The 2005 American Customer Satisfaction Index, a survey conducted by the University of Michigan, is at one of its lowest levels in the past 10 years. IBM survey of 2004 Christmas shoppers revealed poor customer service was second only to long lines. Good customer service is essential in developing loyal customers who are only a click or a few steps from visiting your competitors.
1. Assess Your Organization
Customer service begins with the internal customer also known as your employees. Assess your organization from the top down. In many cases, poor customer service is a symptom of a more serious undiscovered problem. HINT: Incorporate proven criteria such as Baldrige to determine what you do well and where you need to improve.
2. Assess Your Customer Service Training
Poor customer service is not because your employees don't know how to, but probably more often than not they don't want to. If your customer service training focuses only on knowledge and skills, you are draining your K.A.S.H. Box because you are failing to address attitudes and habits.

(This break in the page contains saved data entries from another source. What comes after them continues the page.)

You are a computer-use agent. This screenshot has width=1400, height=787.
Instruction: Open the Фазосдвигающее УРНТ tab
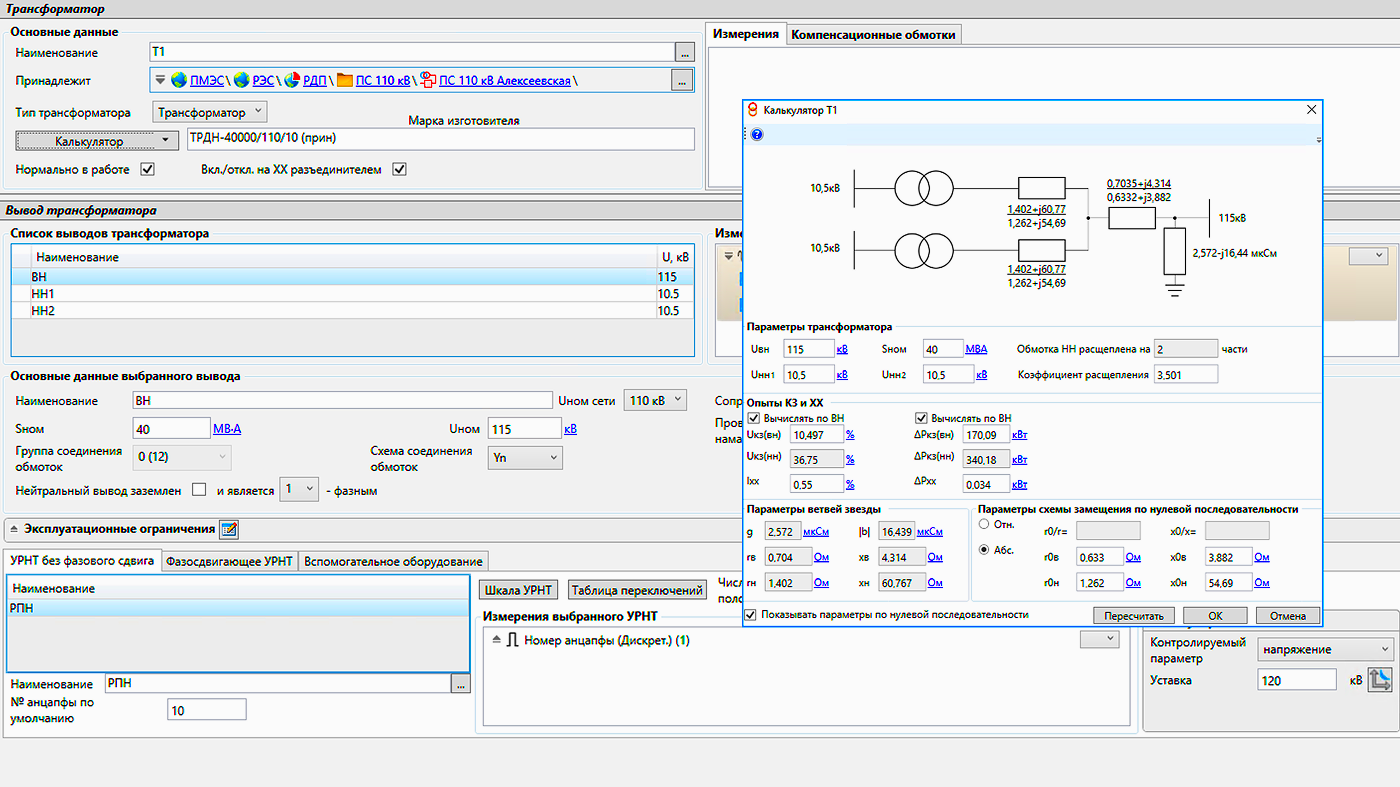230,561
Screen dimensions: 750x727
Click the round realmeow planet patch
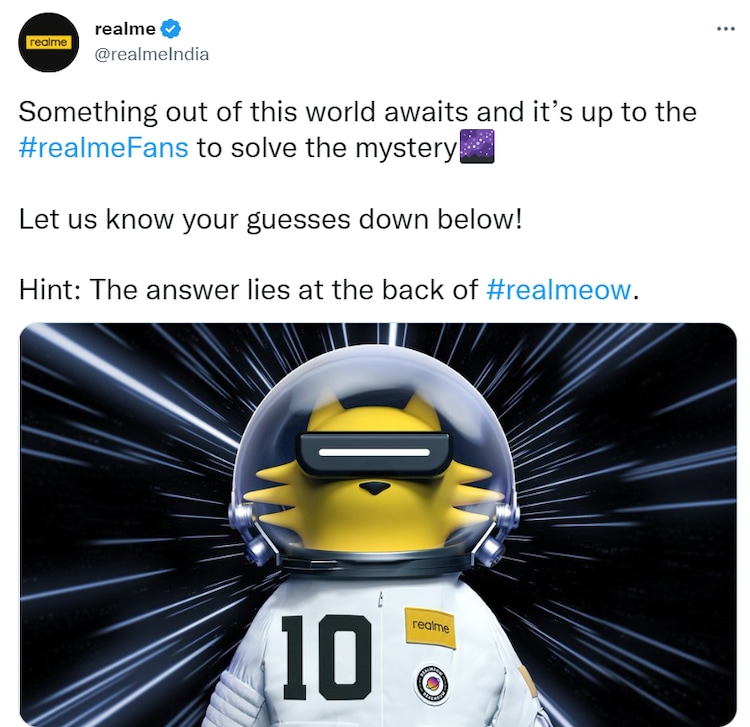(x=434, y=684)
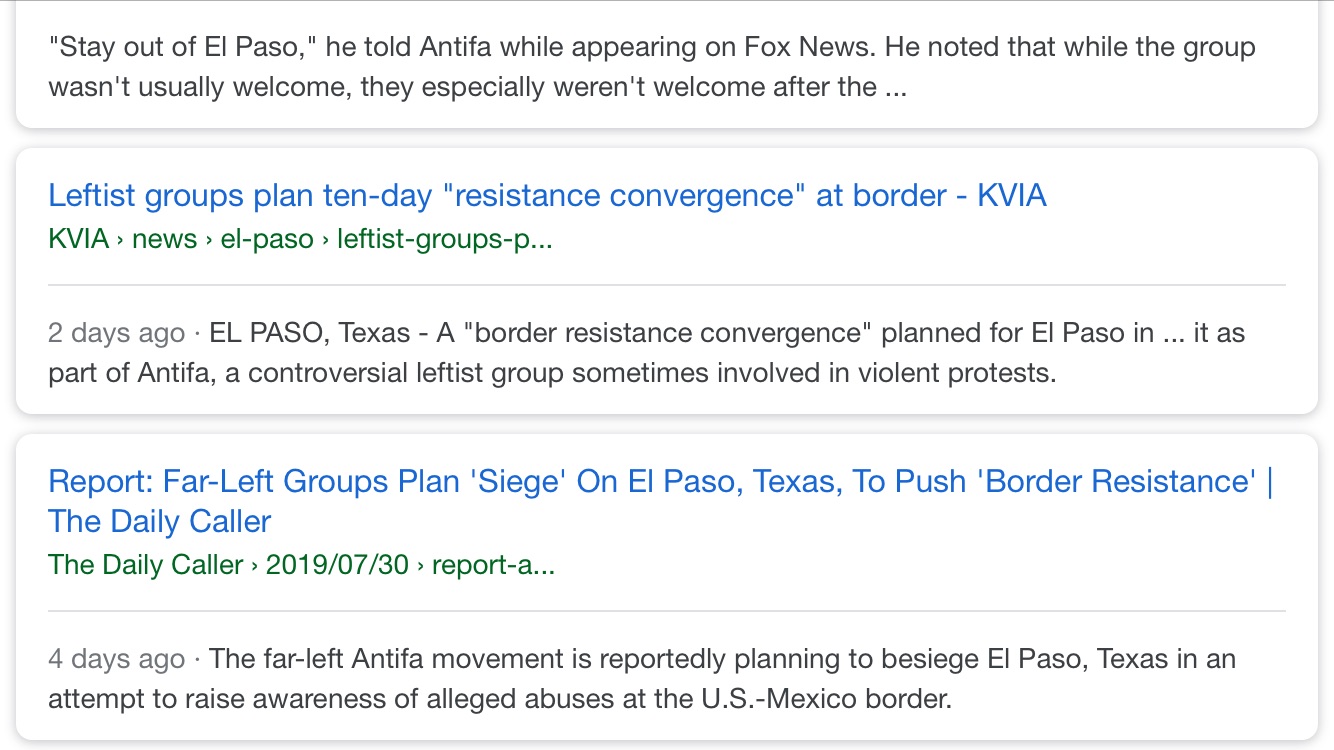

3. Don't Assume Employees Know What Good Customer Service Is
With the world a far different place than 50, 30 or even 10 years ago, don't assume that your potential and even current employees know what good customer service is. Specifically define what good customer service is. HINT: Good customer service is when a customer comes back, spends more and doesn't visit the competitor.

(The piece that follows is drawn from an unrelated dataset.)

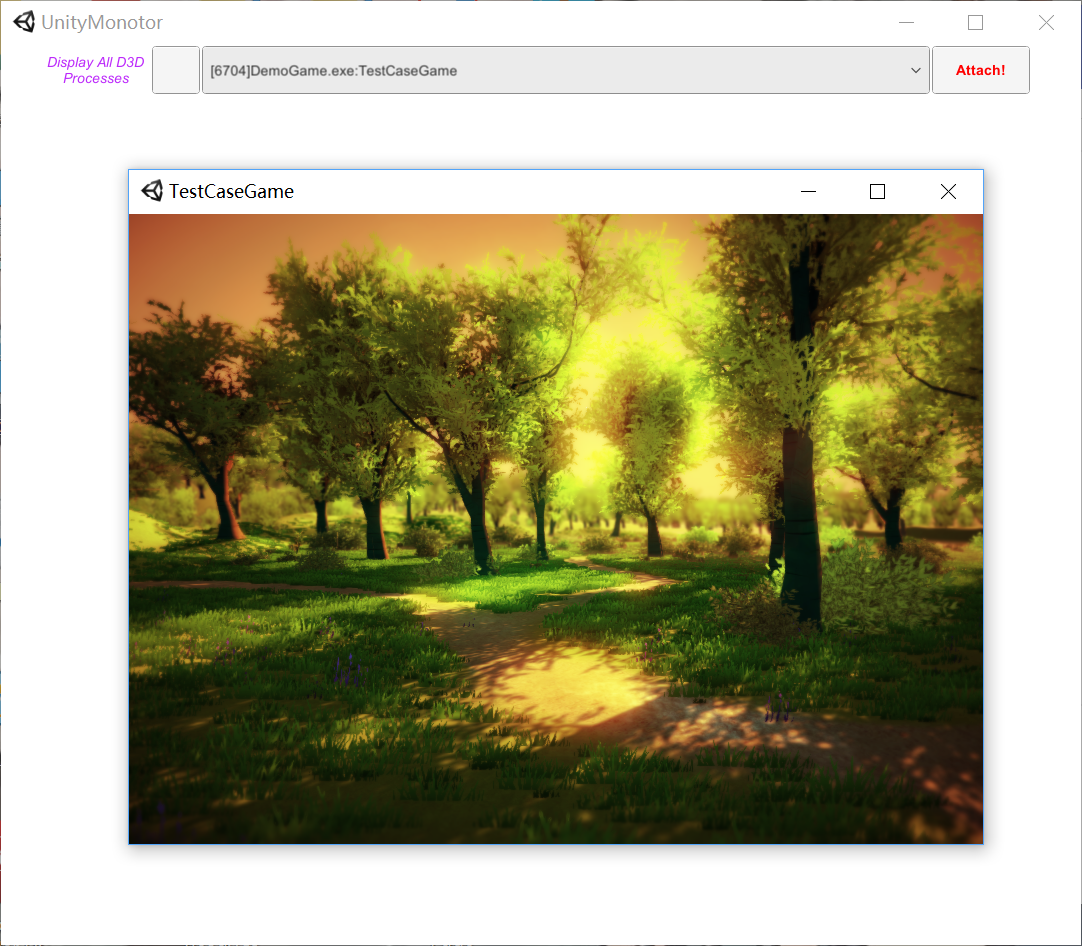Image resolution: width=1082 pixels, height=946 pixels.
Task: Close the TestCaseGame preview window
Action: pos(948,192)

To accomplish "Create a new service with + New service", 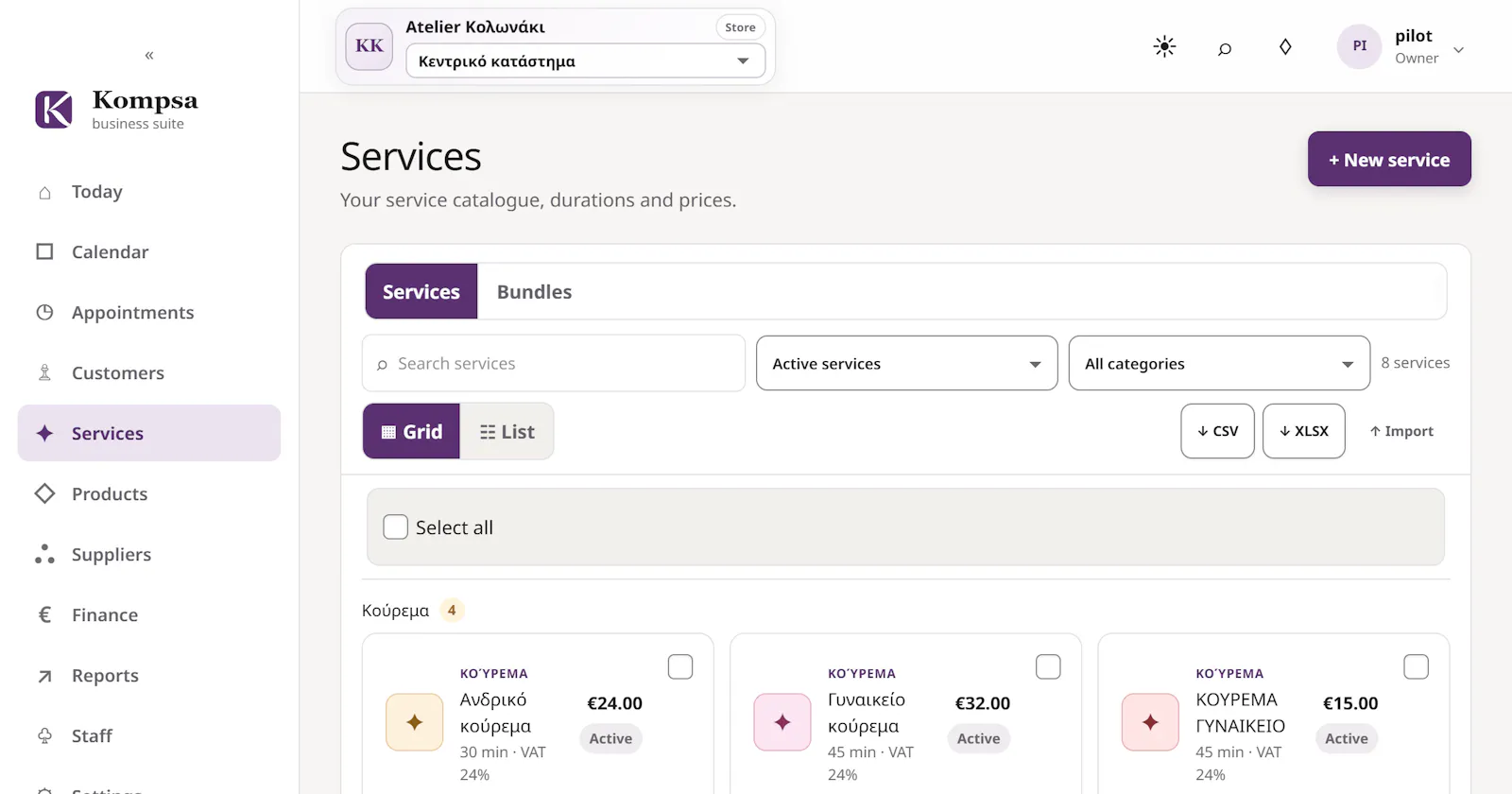I will (1389, 159).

4. Deliver Customer Service Training in Real Time
Customer service training should extend beyond the procedures and policies. Infuse good communication skills and professional appearance within your learning sessions. Create mentors that new employees can job shadow.
5. Ask Potential or Existing Employees If They Buy From You?

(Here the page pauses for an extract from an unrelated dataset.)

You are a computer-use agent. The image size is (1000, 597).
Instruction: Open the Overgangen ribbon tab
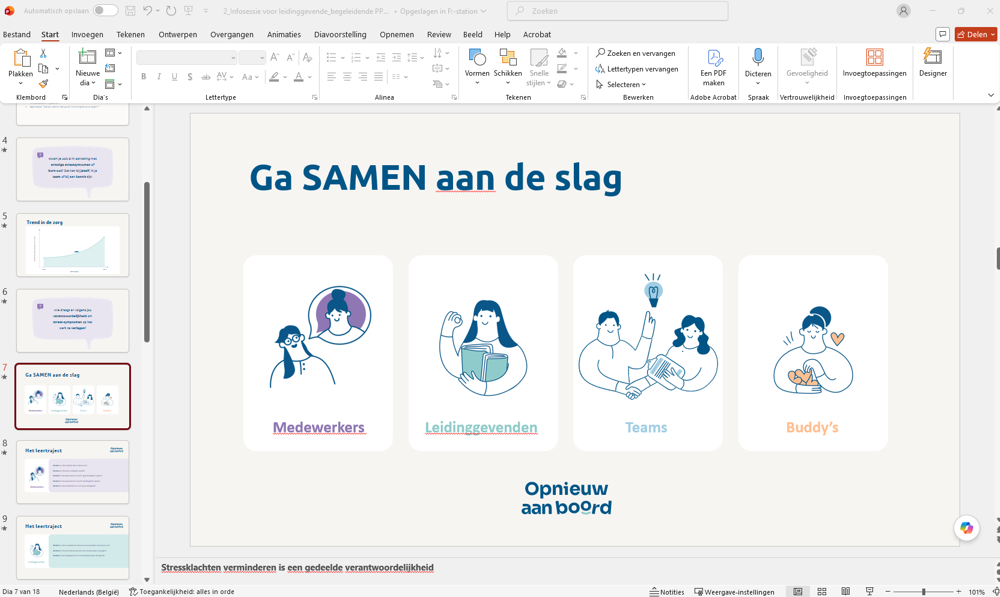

If you are a retail chain, ask employees if they have ever bought from you? What did they like about your store or business? Many businesses ask the "Why do you want to work here?" question. Why not dig a little deeper?
6. Ask Yourself If You Would Buy From You? This question may sound ridiculous, but would you buy from you?
7. Focus on Delivering Exceptional Customer Service
Exceptional customer service is when a customer brings or directs a new customer to your business.
Customer service is the beginning and the end for any business. All businesses are in customer service because without customers there would be no business. If your customer service is not at the exceptional level, then you are missing incredible opportunities to build your business and you are wasting a lot of money and resources. And,if that isn't bad enough, your poor customer service is growing your competitor's business.
Copyright 2005(c) Leanne Hoagland-Smith, M.S.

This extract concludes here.